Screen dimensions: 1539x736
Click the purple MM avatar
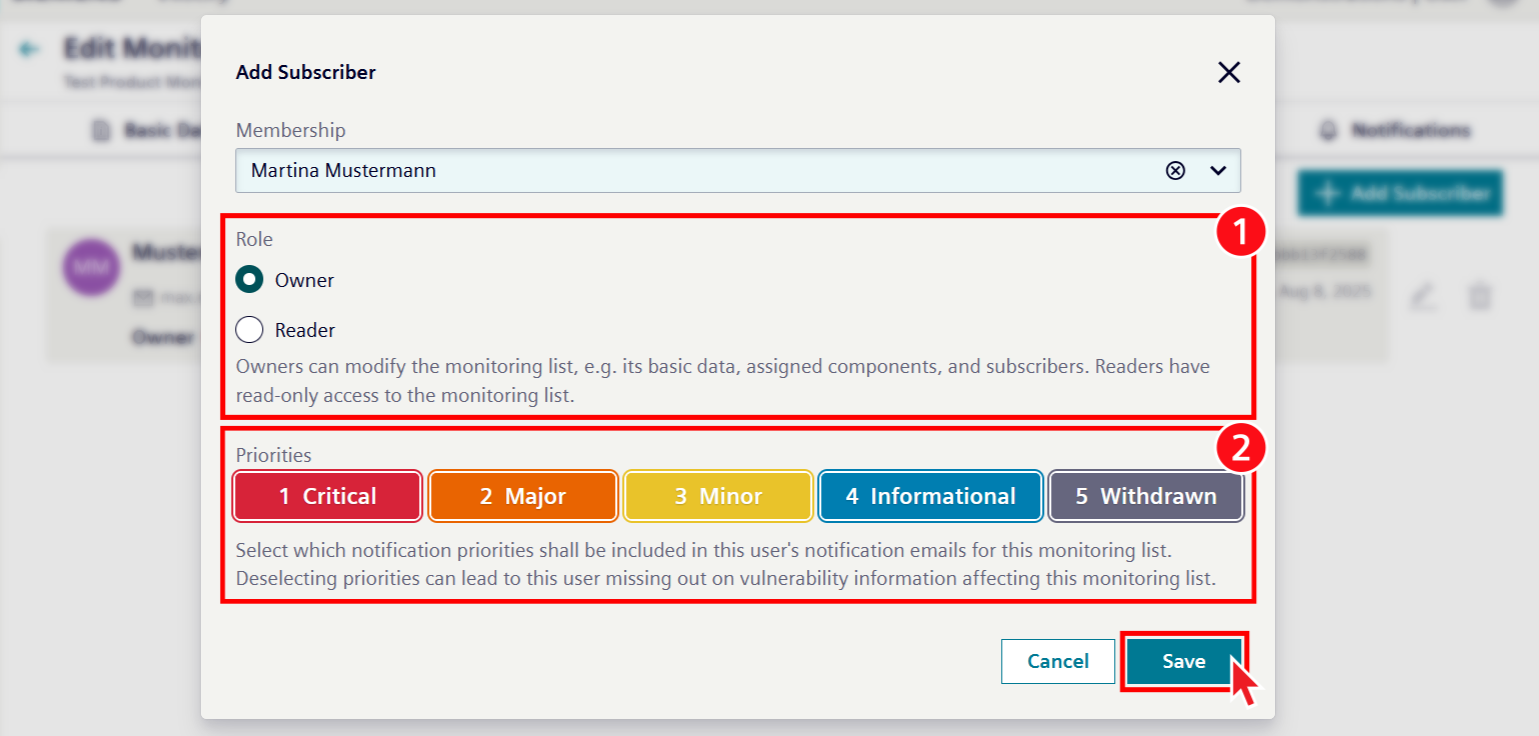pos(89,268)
...
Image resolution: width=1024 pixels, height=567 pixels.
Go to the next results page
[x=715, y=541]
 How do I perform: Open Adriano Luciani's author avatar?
* * *
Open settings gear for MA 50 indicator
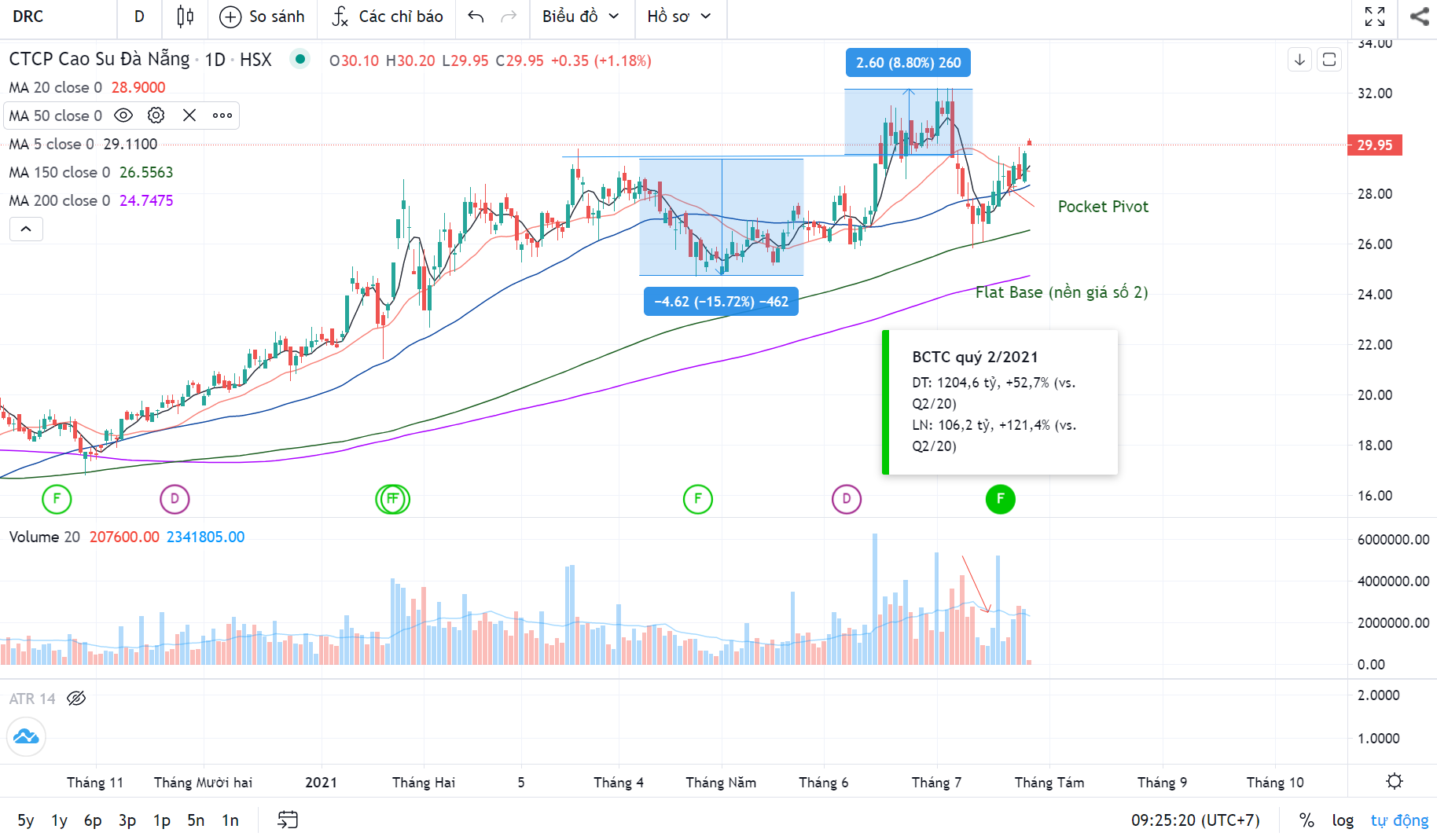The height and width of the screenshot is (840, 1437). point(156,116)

* Task directions: In the material above, find the line containing "Image resolution: width=1024" and the line containing "How do I perform: Open", then write out exactly those two lines and every line between them, and nothing more.

* Result below:
Image resolution: width=1024 pixels, height=567 pixels.
Go to the next results page
[x=715, y=541]
 How do I perform: Open Adriano Luciani's author avatar?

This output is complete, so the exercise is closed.